Suppose a spherical ball moving on a straight line struck an obstacle of rectangle shape(fixed) , once it tries to go upwards of it (assume it goes ), we say we can conserve angular momentum about that pointy edge about which it tries rotating , but in my opinion why will angular momentum be conserved as such no doubt impulsive torque would be zero about that point edge but what about gravity torque (for full duration from time of rotating and going fully upwards) and what about normal torque from ground at the time of striking ? They dont give zero torque about pointy edge so how is angular momentum conserved about pointy edge ? 
Why conservation of angular momentum is valid about sharp edge
angular momentumrotational-dynamics
Best Answer
This setup needs to be thought of in three distinct phases: before the collision, a small time $\Delta t$ around the moment of the collision, and finally the motion after the collision while the ball is rising. Your question is not 100% clear about which phase you're concerned with, so I'll give a brief description of all three.
Before the ball hits the "pointy edge", gravity does indeed exert a torque on the ball if we take the "pointy edge" to be our origin point. So does the normal force from the surface it is rolling on, before it hits the edge. Since these two forces are equal and opposite and act along the same line, they exert opposite torques before the ball hits the pointy edge, and so angular momentum is constant with respect to this point.
In a small amount of time $\Delta t$ around the moment of the collision, the ball may experience an impulsive force from the pointy edge; this exerts no torque. In addition, in this brief amount of time, the torque from gravity will be approximately $m g \ell$, where $\ell$ is the horizontal distance between the edge and the center of the ball. This means that the change in angular momentum of the ball in this time will be approximately $m g \ell \Delta t$, which is negligible if we take the limit $\Delta t \to 0$. Thus, in the collision with the edge, angular momentum is conserved. This means that the angular momentum of the ball immediately after the collision is the same as it was long before the collision. (It is not immediately clear to me whether energy is conserved in the time $\Delta t$ around the collision; I suspect it is not.)

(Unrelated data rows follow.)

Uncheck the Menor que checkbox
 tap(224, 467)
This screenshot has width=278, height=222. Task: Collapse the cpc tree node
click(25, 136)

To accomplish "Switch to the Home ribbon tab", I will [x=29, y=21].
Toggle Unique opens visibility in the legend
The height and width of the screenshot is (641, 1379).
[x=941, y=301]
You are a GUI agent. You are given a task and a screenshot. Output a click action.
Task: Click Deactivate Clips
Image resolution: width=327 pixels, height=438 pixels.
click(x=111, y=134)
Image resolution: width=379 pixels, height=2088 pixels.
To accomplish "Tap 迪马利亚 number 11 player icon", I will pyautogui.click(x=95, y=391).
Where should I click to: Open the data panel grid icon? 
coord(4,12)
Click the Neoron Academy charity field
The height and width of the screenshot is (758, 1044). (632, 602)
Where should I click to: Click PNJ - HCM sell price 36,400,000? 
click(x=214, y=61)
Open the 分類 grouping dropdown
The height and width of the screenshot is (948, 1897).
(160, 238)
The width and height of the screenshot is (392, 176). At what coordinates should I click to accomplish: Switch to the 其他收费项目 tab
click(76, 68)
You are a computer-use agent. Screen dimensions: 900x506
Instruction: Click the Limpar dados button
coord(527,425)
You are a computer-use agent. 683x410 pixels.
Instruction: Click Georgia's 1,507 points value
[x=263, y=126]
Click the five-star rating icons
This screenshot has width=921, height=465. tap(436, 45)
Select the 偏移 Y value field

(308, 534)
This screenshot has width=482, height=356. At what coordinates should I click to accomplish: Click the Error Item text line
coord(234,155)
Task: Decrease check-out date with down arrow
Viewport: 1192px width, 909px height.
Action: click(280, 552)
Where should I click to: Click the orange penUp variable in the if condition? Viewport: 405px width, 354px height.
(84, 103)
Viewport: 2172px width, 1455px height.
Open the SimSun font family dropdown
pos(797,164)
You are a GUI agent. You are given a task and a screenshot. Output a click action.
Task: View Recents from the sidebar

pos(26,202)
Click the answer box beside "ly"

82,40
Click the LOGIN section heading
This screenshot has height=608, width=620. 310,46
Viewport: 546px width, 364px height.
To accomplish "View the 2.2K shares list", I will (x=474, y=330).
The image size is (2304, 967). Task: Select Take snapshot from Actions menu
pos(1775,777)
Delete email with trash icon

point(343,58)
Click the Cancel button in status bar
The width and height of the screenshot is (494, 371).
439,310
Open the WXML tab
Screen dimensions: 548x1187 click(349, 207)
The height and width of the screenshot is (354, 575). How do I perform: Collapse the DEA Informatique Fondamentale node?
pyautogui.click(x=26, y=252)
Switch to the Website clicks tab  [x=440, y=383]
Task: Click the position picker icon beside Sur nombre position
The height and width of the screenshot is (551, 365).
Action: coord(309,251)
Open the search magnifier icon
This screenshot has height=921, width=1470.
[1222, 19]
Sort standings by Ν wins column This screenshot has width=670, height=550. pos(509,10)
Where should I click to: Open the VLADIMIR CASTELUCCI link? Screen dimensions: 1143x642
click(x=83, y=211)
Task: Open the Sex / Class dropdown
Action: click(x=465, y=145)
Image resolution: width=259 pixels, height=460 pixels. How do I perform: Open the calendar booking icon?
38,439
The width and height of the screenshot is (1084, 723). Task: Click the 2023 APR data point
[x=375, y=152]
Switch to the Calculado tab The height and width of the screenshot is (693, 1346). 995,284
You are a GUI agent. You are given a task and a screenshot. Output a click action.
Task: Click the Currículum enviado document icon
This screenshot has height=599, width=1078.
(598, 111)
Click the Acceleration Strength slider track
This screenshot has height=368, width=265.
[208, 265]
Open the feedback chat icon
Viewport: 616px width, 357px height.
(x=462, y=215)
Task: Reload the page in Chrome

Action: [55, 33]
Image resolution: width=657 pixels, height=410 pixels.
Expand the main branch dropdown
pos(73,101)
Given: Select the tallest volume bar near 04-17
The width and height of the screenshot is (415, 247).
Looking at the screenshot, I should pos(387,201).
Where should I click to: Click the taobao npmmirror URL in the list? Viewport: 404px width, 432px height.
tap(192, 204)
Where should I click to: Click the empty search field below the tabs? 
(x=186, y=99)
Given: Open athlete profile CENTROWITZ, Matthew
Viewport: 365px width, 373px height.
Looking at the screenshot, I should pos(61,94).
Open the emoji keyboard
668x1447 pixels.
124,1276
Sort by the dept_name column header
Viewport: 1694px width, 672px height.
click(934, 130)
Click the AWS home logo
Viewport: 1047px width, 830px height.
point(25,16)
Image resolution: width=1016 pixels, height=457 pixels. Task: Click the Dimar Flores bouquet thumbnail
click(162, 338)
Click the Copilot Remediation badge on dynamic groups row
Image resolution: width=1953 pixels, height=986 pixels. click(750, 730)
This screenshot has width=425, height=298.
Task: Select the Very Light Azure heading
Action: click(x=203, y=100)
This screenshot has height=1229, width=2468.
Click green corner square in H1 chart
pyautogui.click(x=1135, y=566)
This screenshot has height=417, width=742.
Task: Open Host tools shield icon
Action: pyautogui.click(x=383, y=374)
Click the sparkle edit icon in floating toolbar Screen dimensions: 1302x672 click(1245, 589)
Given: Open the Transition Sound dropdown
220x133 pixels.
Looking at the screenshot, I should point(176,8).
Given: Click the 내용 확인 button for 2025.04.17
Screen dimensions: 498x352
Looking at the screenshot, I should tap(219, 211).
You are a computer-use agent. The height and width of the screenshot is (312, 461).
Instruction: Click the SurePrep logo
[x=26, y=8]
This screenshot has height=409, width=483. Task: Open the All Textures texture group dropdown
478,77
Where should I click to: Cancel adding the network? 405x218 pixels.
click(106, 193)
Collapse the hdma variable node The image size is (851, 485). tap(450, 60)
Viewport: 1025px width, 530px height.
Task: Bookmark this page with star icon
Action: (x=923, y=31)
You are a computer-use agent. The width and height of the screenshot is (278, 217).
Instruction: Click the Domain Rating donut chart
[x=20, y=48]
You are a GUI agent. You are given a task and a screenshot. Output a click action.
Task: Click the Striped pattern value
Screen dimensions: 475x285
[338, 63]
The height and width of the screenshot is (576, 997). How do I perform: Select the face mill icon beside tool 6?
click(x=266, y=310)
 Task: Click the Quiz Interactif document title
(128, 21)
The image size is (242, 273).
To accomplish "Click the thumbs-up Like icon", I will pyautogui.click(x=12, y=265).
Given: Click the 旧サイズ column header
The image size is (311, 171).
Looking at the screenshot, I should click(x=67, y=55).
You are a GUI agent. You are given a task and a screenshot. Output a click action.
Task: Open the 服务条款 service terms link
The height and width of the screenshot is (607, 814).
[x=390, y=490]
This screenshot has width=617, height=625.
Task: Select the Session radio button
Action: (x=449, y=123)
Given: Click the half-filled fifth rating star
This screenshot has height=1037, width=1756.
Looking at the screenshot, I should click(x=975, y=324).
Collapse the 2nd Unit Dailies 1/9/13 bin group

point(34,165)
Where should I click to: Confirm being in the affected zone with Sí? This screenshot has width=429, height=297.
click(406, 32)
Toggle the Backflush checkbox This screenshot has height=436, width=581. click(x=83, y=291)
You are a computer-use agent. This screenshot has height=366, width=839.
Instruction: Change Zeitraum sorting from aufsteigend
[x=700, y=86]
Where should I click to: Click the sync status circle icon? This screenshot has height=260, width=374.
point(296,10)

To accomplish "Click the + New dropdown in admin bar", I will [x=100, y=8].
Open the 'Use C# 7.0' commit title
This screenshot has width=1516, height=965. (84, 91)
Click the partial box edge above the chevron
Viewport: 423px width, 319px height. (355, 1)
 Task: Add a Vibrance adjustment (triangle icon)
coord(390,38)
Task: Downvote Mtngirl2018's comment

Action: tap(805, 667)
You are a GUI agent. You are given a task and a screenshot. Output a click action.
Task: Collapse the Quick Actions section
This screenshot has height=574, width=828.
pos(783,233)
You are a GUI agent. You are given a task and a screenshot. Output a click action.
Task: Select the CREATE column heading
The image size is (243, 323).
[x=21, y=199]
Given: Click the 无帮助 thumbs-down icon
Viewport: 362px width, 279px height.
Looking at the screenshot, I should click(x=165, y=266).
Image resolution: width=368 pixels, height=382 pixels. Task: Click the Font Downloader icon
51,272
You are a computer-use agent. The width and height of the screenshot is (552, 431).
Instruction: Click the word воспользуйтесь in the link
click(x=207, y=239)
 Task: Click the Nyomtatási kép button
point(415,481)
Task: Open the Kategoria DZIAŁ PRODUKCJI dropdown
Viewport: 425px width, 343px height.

Finally, once the ball has lost contact with the surface below, the normal force vanishes, while gravity still exerts a torque. As before, the contact force exerts no torque on the ball. Thus, there is now a net torque on the ball, and the angular momentum with respect to the pivot point will no longer be constant. This means that we can't use angular momentum conservation to make statements about the motion of the ball while it is "tripping" over the edge. Energy is still conserved from the moment after the collision onwards, though. (This is important for some problems you might ask about this setup.)